Phillips Hardware Tips: Lawn Fertilizer
Phillips Hardware stores carry the exclusive Scotts Step Program. It is a wonderful tool for the DIY home owner that wants to create a lawn that leaves their neighbors envious. This program takes you through the whole process of early spring crabgrass preventer, late spring weed preventer, summer lawn food and fall lawn food for a better spring lawn. You can find rebates at your local hardware store for up to $50 back when you buy the complete Scotts Step Program.
Scotts Step 1 – Crabgrass Preventer Plus Lawn Food 28-0-7
Step 1 feeds your lawn and prevents crabgrass plus other weeds from starting. Crabgrass spreads quickly during the warm summer months. Between midsummer and early fall, each plant produces thousands of seeds. The first frost kills the plants, but the seeds remain dormant through the winter. When the ground temperature warms up, the seeds begin to grow. New crabgrass appears from mid-spring to midsummer. You would apply it early in the spring after the snow has melted between February and April. You should not apply to newly seeded or sodded areas until after the 4th mowing.
Scotts Step 2 – Weed Control Plus Lawn Food 28-0-6
Step 2 also feeds your lawn and kills dandelions plus other weeds listed on the bag. You would apply it in late April through June to a wet lawn. After you apply it, you should wait at least 24 hours after that before watering the lawn. You should not apply to newly seeded or sodded areas until after the 4th mowing.
Scotts Step 3 – Lawn Food with 2% Iron 32-0-4
The iron in this Step feeds and strengthens lawns against heat and drought. You can apply it anytime from June to August to give your lawn a boost of green. It is guaranteed not to burn your lawn and is kid and pet friendly when used as directed so you can still have your backyard fun.
Scotts Step 4 – Fall Lawn Food 32-0-12
Apply this step in the fall to any grass type to help protect and strengthen for a better spring lawn. Apply it anytime from August through November and is also kid and pet friendly.

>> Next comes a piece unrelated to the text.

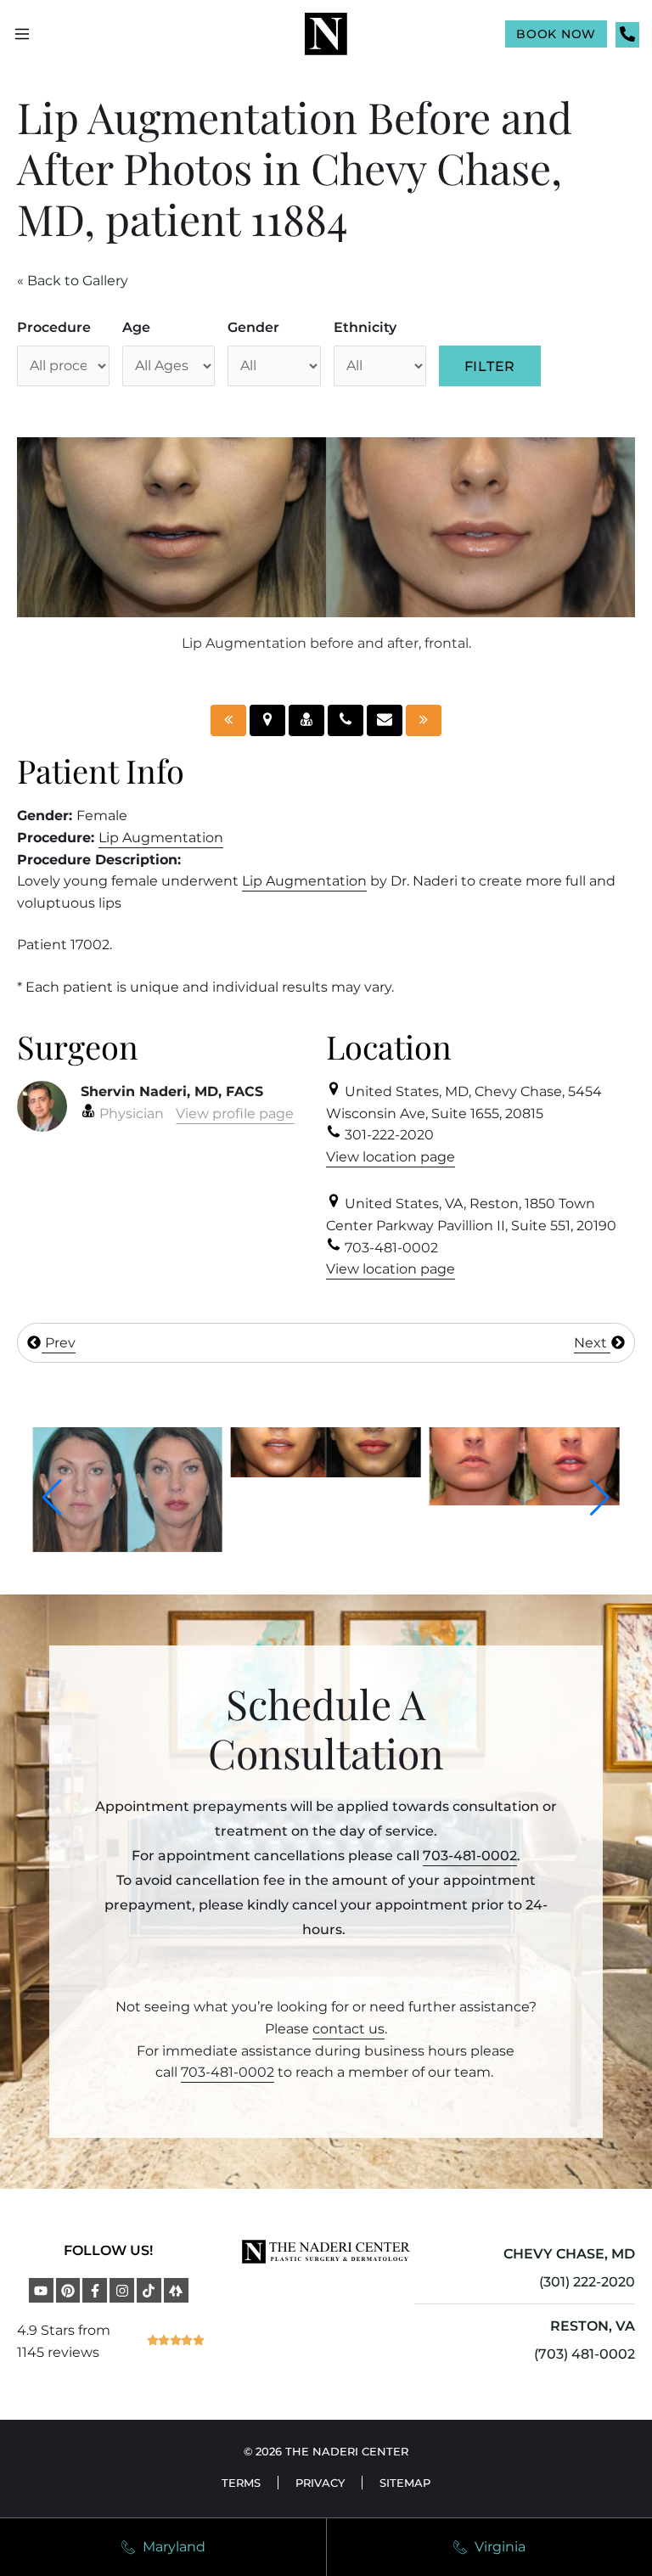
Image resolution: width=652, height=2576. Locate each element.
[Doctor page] (306, 720)
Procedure (54, 327)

Know your Fertilizer Facts! The three numbers (often called NPK) on a fertilizer package tell you the percentage of the base elements nutrient makeup by weight. These numbers represent the percentage by weight of the three major nutrients required for healthy plant growth, always in the same order: nitrogen-phosphorus-potassium (N-P-K). Each of these nutrients affects plant growth differently, and the formulation you select should depend on your specific gardening needs.
The first number is the percentage of nitrogen (N) in the bag. Nitrogen provides plants with the ability to produce more chlorophyll, which in turn allows plants to grow quickly. With each additional nitrogen application, plants will grow taller and develop a darker green color. So if you want a dark green lawn, use a fertilizer that’s high in nitrogen – but then expect to mow more often.
The second number in the analysis is the percentage of phosphorus (P) in the mix. Phosphorous aids in root development and increases flowering ability and bloom size. Scotts Step program no longer has Phosphorus in its mix, as you can see by the 0 in the second number. Phosphorus encourages the blue-green algae bloom that area lakes experience each summer. Blue-green algae not only stinks but can be toxic to animals and children. When the algae bloom decays it reduces the oxygen in the water and can cause fish kills. Phosphorus run-off from feed lots, agricultural land and lawns is the main contributor to phosphorus in the lakes. Your lawn does not need Phosphorus unless you have a newly seeded lawn, most soil provides all the phosphorus your established lawn needs. If you are in doubt have your lawn tested before adding any phosphorus.
The third number represents the percentage of potassium (K) found in the product. A bag of 24-8-4 has 4 percent potassium in the mix. Potassium has many functions: It guards the plant against diseases and aids in drought protection and cold tolerance. It also serves a role in improving root development and helps in the process of photosynthesis. You might consider using a high-potassium fertilizer at the start of winter and summer to protect crops from temperature extremes or when insects and disease have caused damage to your plants.
The other percent remaining is usually inert filler material, such as clay pellets or granular limestone.
The best defense against crabgrass is a healthy lawn. Unwanted grasses and weeds simply can’t get the necessary toehold to thrive in a robust stand of grass. Follow these basic lawn care guidelines to keep crabgrass from becoming a problem in your yard: Mow at frequent intervals to keep the grass a fairly consistent length. Check the recommended mowing heights for your type of grass and cut your lawn at the highest recommended setting. Crabgrass requires plenty of light to germinate, so keep the grass as thick and long as possible to create shade near the soil surface. Cutting your lawn too close produces patches where crabgrass and other weeds can germinate.